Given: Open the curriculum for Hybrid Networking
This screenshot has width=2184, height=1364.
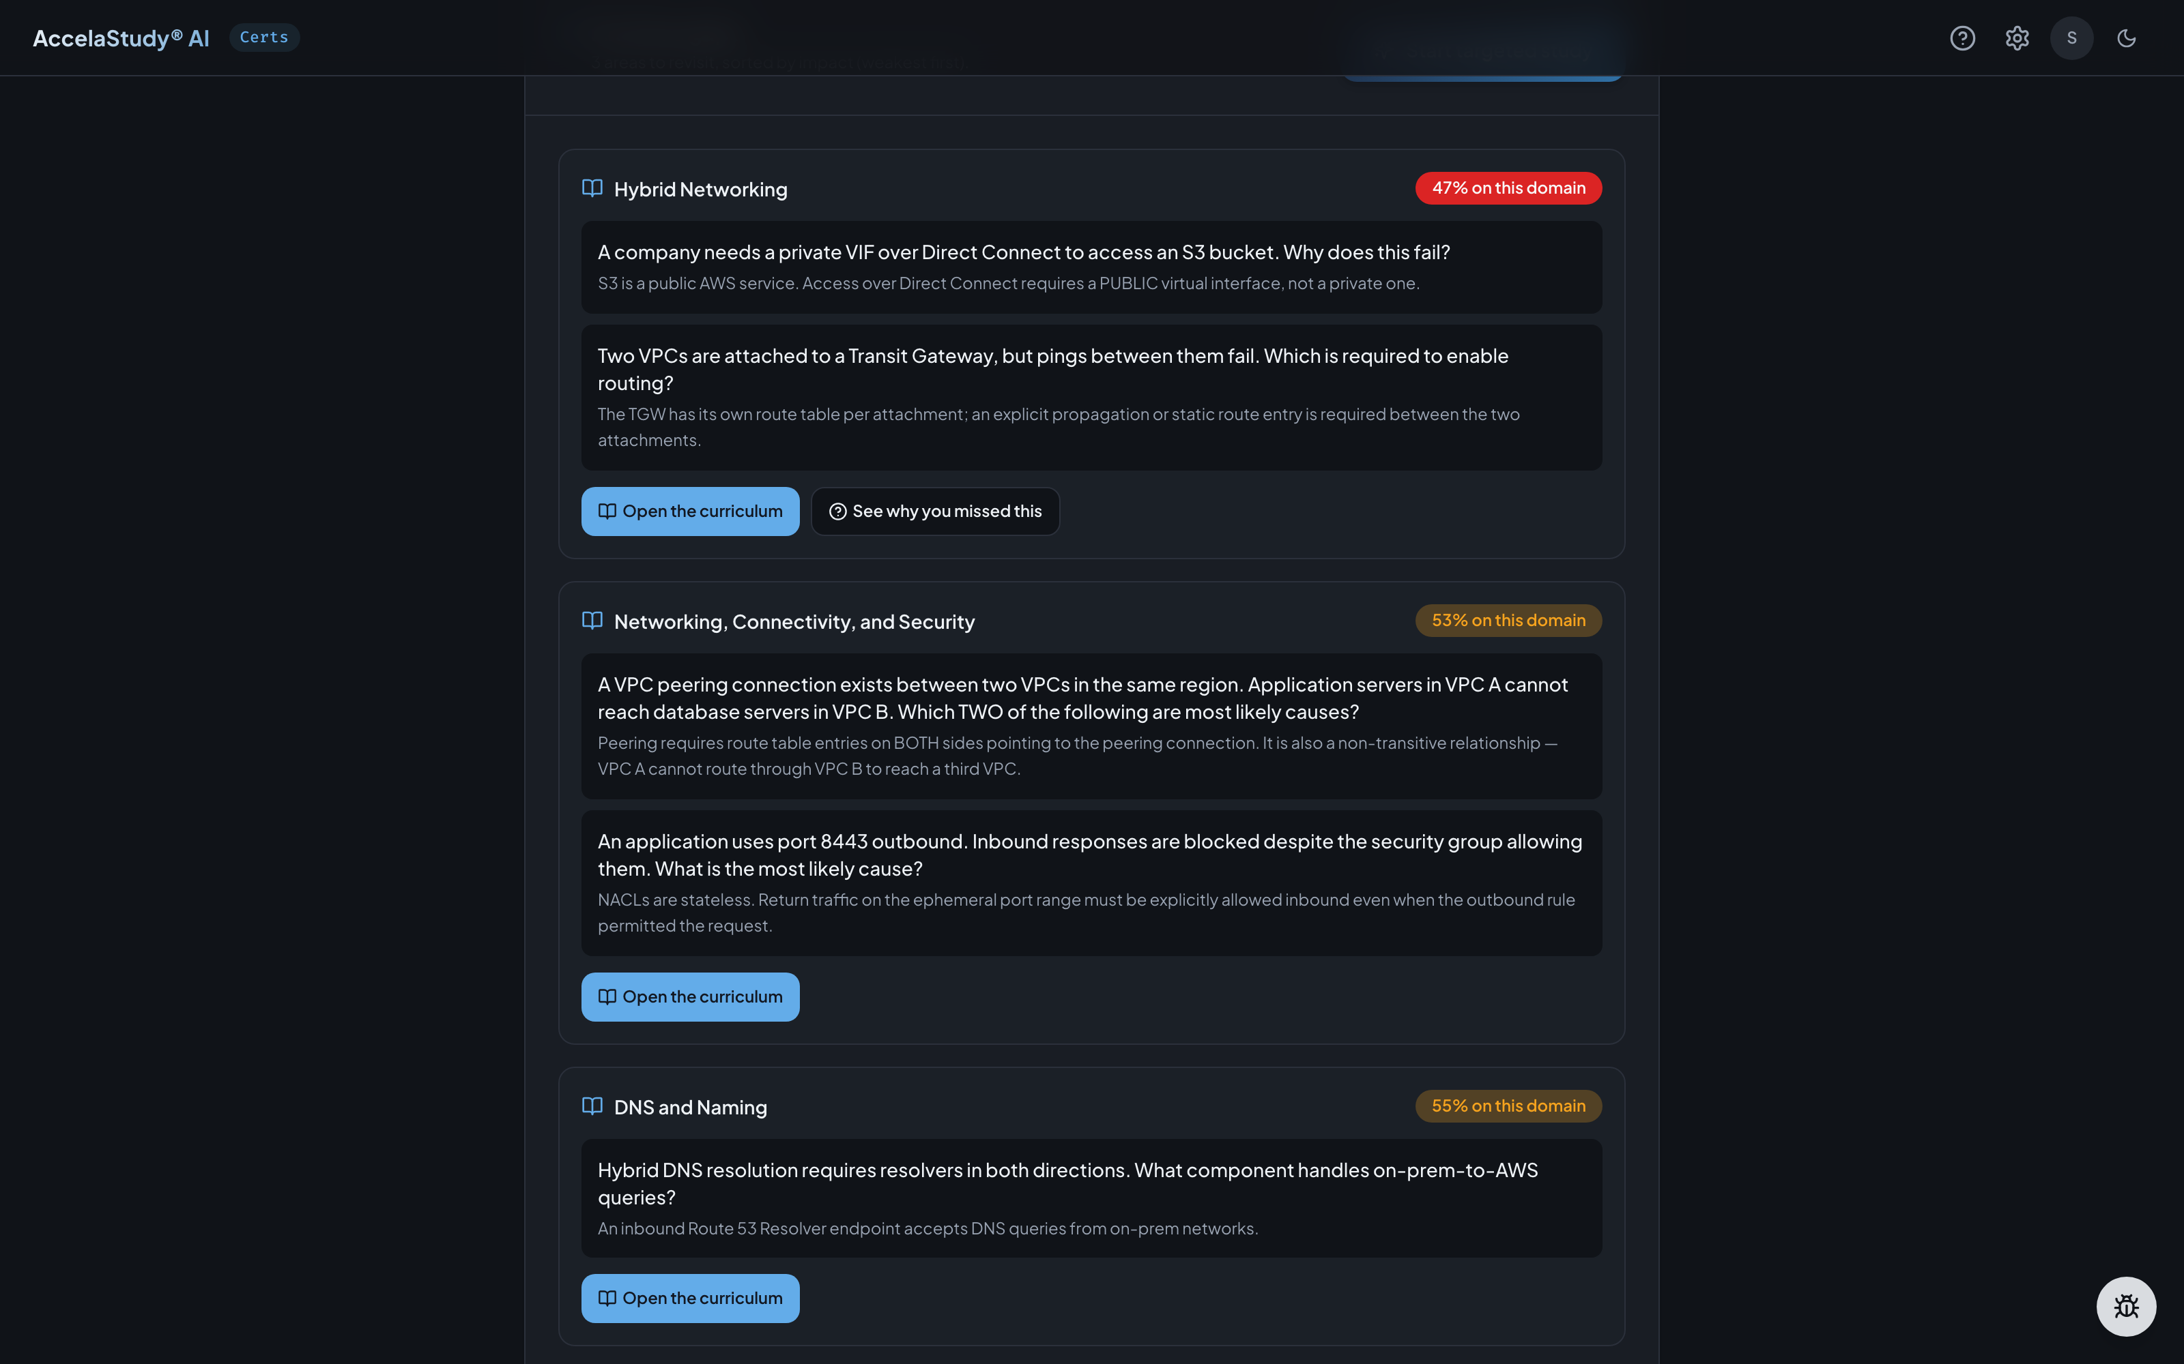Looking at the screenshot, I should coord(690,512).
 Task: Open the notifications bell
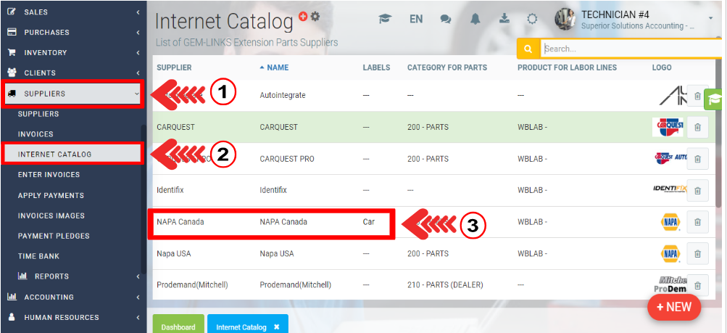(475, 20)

------------------------------------------------

ACTION ITEM - Please transcribe the whole listing above exactly, with the images left out.

OUTPUT OF THE TASK -
Given: Open the curriculum for Hybrid Networking
This screenshot has width=2184, height=1364.
Looking at the screenshot, I should coord(690,512).
 Task: Open the notifications bell
(475, 20)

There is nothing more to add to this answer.